- Born: 12 December 1981 (age 44) Cottbus, Germany
- Height: 168 cm (5 ft 6 in)

Gymnastics career
- Discipline: Men's artistic gymnastics
- Country represented: Germany; (2004-2008);
- Club: SC Cottbus Turnen
- Medal record
Men's artistic gymnastics
Representing Germany
World Championships
| Bronze medal – third place | 2007 Stuttgart | Team |
European Championships
| Silver medal – second place | 2008 Lausanne | Team |

= Robert Juckel =

German gymnast (born 1981)

Robert Juckel (born 12 December 1981) is a German former artistic gymnast. He participated in the 2004 Summer Olympics and the 2008 Summer Olympics. He won the bronze medal in the team event at the 2007 World Artistic Gymnastics Championships and a team silver medal at the 2008 European Championships.

==Gymnastics career==
Juckel competed at his first World Championships in 2001. There, he placed 66th in the all-around qualifications and the German team finished 13th. He was selected to represent Germany at the 2004 Summer Olympics alongside Thomas Andergassen, Matthias Fahrig, Fabian Hambüchen, Sven Kwiatkowski, and Sergej Pfeifer. The team advanced to the team final and finished eighth, with Juckel competing on the pommel horse, still rings, and horizontal bar.

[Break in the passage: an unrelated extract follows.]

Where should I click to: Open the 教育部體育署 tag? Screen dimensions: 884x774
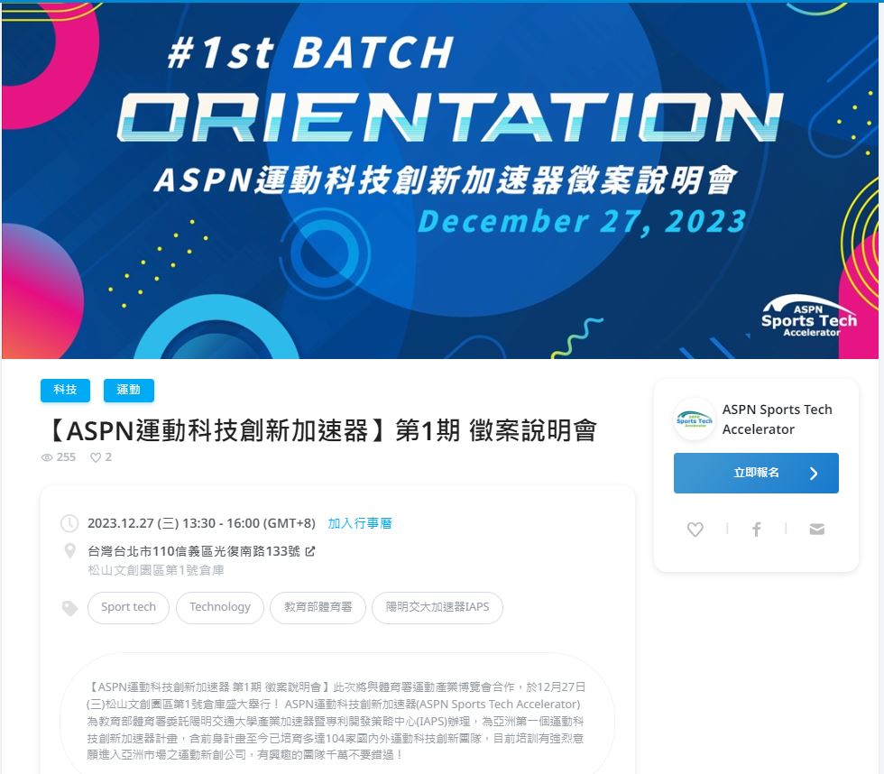pyautogui.click(x=318, y=607)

Juckel won a bronze medal on the horizontal bar at the 2005 São Paulo World Cup. Additionally, he placed sixth in the still rings final. He competed on the pommel horse, still rings, and horizontal bar at the 2005 World Championships but did not advance into any finals. He competed with the German team that placed seventh at the 2006 European Championships, where he also finished eighth in the pommel horse final. Juckel and the German team advanced into the team final at the 2006 World Championships, finishing seventh.

At the 2007 German Championships, he tied with Philipp Boy for second place in the all-around. He advanced into the all-around final at the 2007 European Championships and finished 14th. At the 2007 World Championships, he competed on the pommel horse, still rings, vault, and horizontal bar in the team final to help Germany win the bronze medal.

Juckel competed with the German team that won the silver medal at the 2008 European Championships. He was then selected to represent Germany at the 2008 Summer Olympics, where the team finished in fourth place. He decided to retire from the sport after these Olympic Games.